How far can one see over the ocean?

I have up-voted the answer by M.Herzkamp, but I also think he makes it somewhat more complicated than it needs to be. The distance from the center of the earth to your eye is $r+h$, where $r$ is the radius of the earth and $h$ is the height of your eye above the ground. The distance from the center of the earth to a point on the horizon is $r$. The distance from your eye to the point on the horizon let us call $d$. The three sides of a right triangle are then the legs, $r$ and $d$, and the hypotenuse $r+h$. Applying the Pythagorean theorem, we have $$ r^2 + d^2 = (r+h)^2. $$ It follows that $$ d^2 = (r+h)^2 - r^2 $$ so $$ d=\sqrt{(r+h)^2-r^2}. $$ This admits simplifiction: $$ d=\sqrt{(r+h)^2-r^2} = \sqrt{(r^2+2rh+h^2) - r^2} = \sqrt{2rh + h^2}. $$ When $h$ is tiny compared to $r$, we can say $$ d \approx \sqrt{2rh\,{}}. $$


Let us suppose, an observer of height $h$ stands on a perfectly spherical planet of radius $r$:

schema

Edit: here is an easier way, making use of the right angle between the line of sight and the radial ray. You can just use the definition of the cosine:

$$ \cos(\theta_T) = \frac{r}{r+h} \qquad \Rightarrow \qquad s = r\cdot\theta_T = r\cdot\cos^{-1}\!\!\left(\frac{r}{r+h}\right) $$

which is equivalent to the solution obtained by the complicated method. /Edit

The distance $s$ to the farthest point he can then see is determined by the tangent to the semi circle through his head. If you describe the semi circle in a cartesian coordinate system by $$ y^2+x^2 = r^2, $$ the observer's head is at $y=r+h,\ x=0$.
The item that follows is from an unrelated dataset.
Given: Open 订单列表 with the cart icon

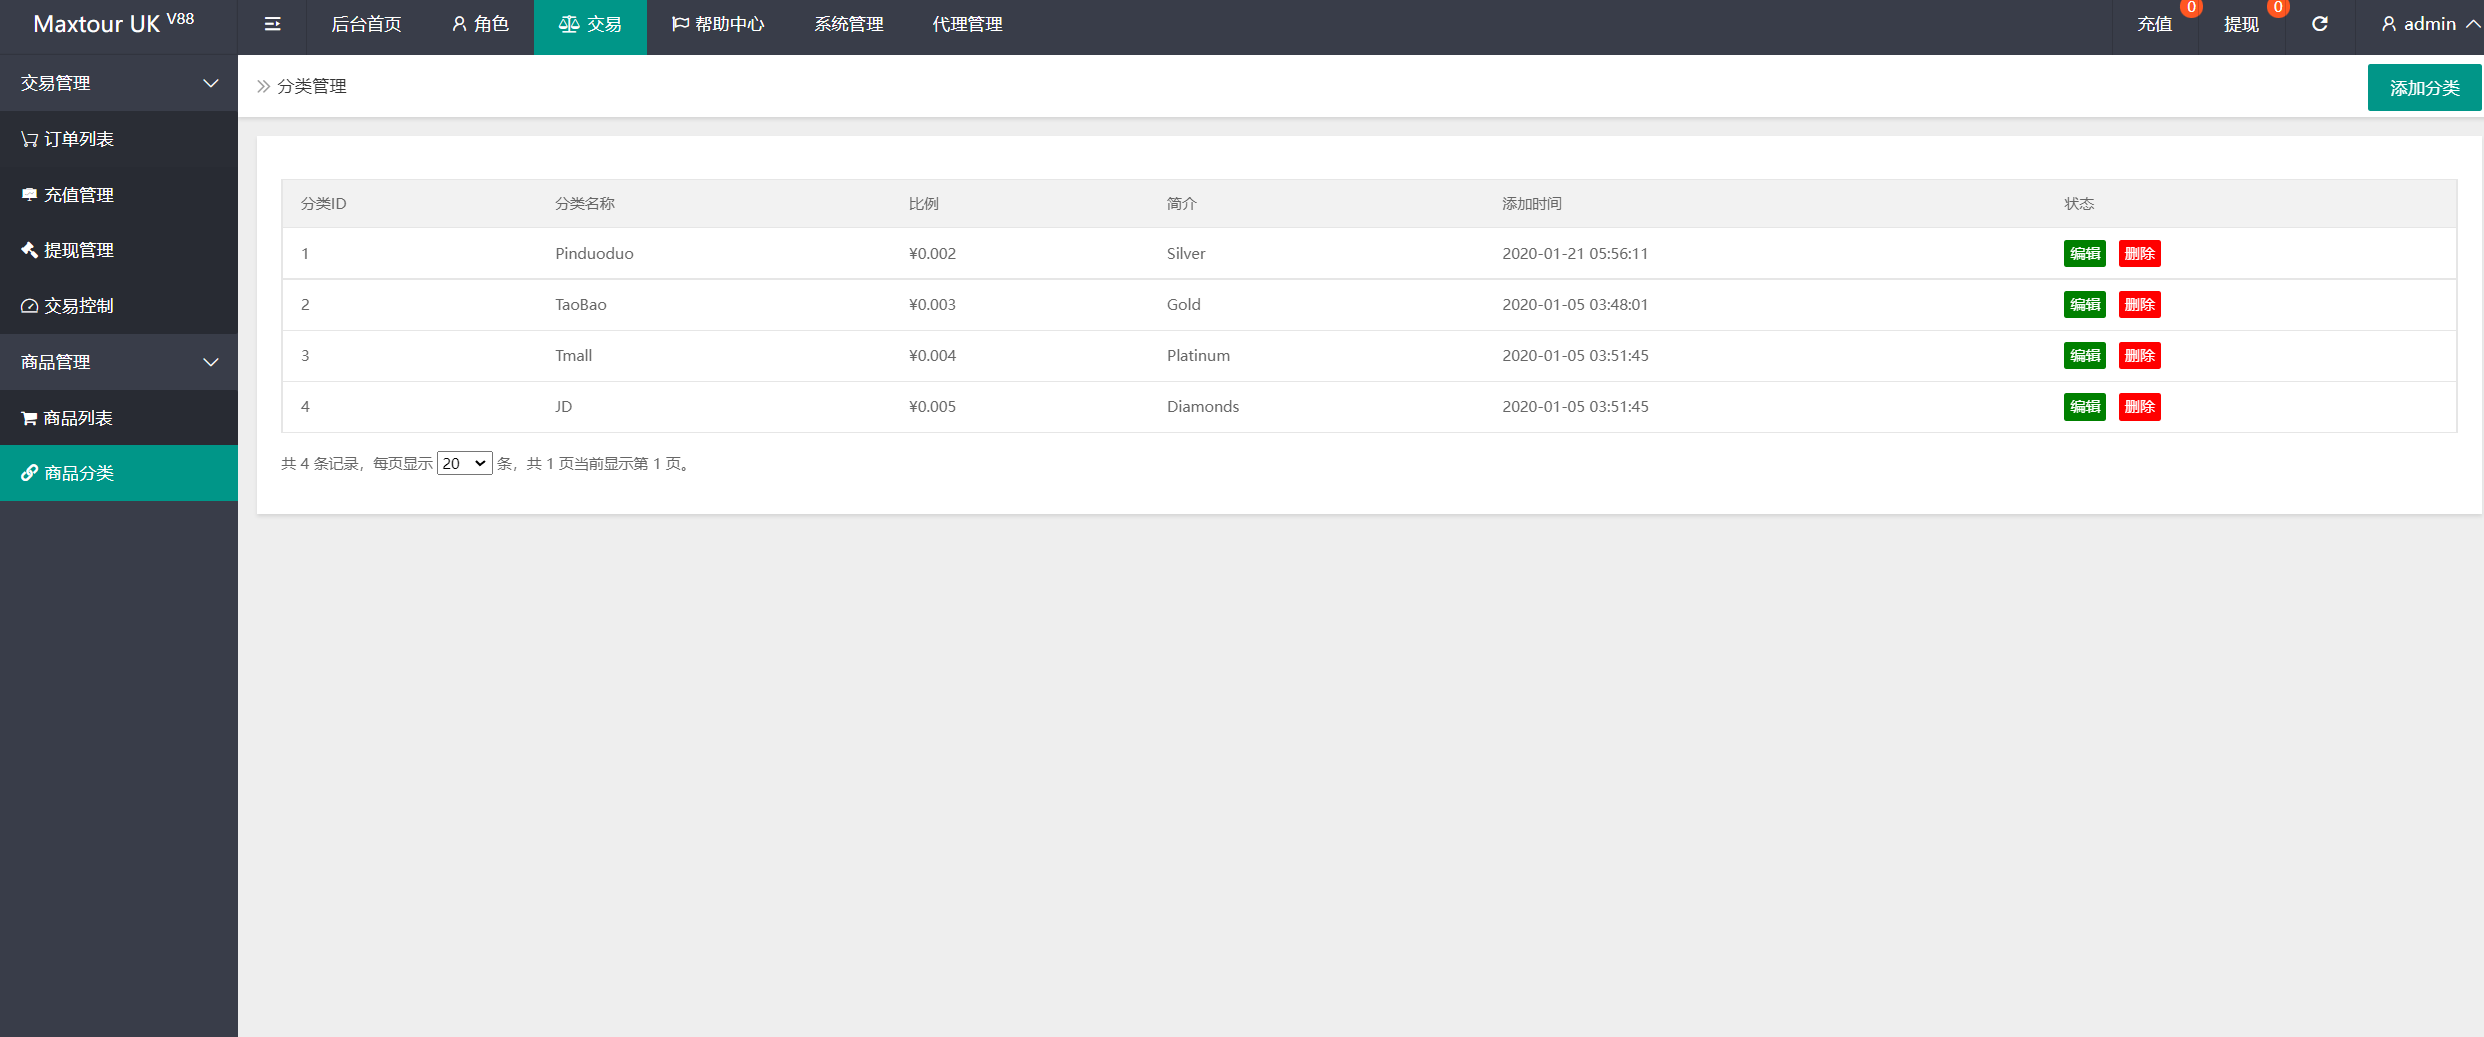Looking at the screenshot, I should point(68,139).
To obtain the slope of the tangent, we plug the tangent equation $y=mx+r+h$ into the circle equation and solve for $x$: $$ x_{1/2} = -(r+h)\frac{m}{1+m^2} \pm \sqrt{\frac{(r+h)^2m^2}{(1+m^2)^2}+\frac{r^2-b^2}{1+m^2}} $$ Those are two intersection points, and in order to have a tangent, they must be equal. That is the case, if the term under the square root is zero. The resulting equation can be solved for $m$: $$ m_{\pm} = \pm \sqrt{\frac{(r+h)^2}{r^2}-1} $$ Let's take the negative solution for the tangent on the right (it does not matter), and calculate the tangent point: $$ x_T = -(r+h)\frac{m_-}{1+m^2_-} = \frac{r}{r+h}\sqrt{(r+h)^2-r^2} $$ The viewing distance angle is $\theta_T = \text{asin}(x_T)$. To get the viewing distance, we observe that $$ \frac{s}{2\pi r} = \frac{\theta_T}{\text{full angle}} = \frac{\theta_T}{2\pi}\text{, with angle in radian} $$ $$ \Rightarrow s(h) = r\cdot\text{asin}\left(\sqrt{1-\frac{r^2}{(r+h)^2}}\right) $$ If you plot this for $h$ small compared to $r$, it resembles a square root function, and indeed, $$ \lim_{h\rightarrow0^+}\frac{s(h)}{\sqrt{h}} = \sqrt{2r} $$ which means that for small heights, the viewing distance can be described as $$ s(h) \approx \sqrt{2rh} $$ On Earth ($r\approx6371\text{km}$), a normal person ($h\approx1.8\text{m}$) can see the surface about 4.8km away. Not much further. If you climb a hill or tree ($h\approx 50\text{m}$), your range increases to 25km!


Atmospheric refraction cannot be neglected. As mentioned here the effect of this can be taken into account approximately by pretending as if the Earth's radius is larger by a factor of 7/6. This makes the distance $d$ to the horizon when the height $h$ is much less than the Earth's radius $R$ equal to

$$d = \sqrt{\frac{7}{3} R h}$$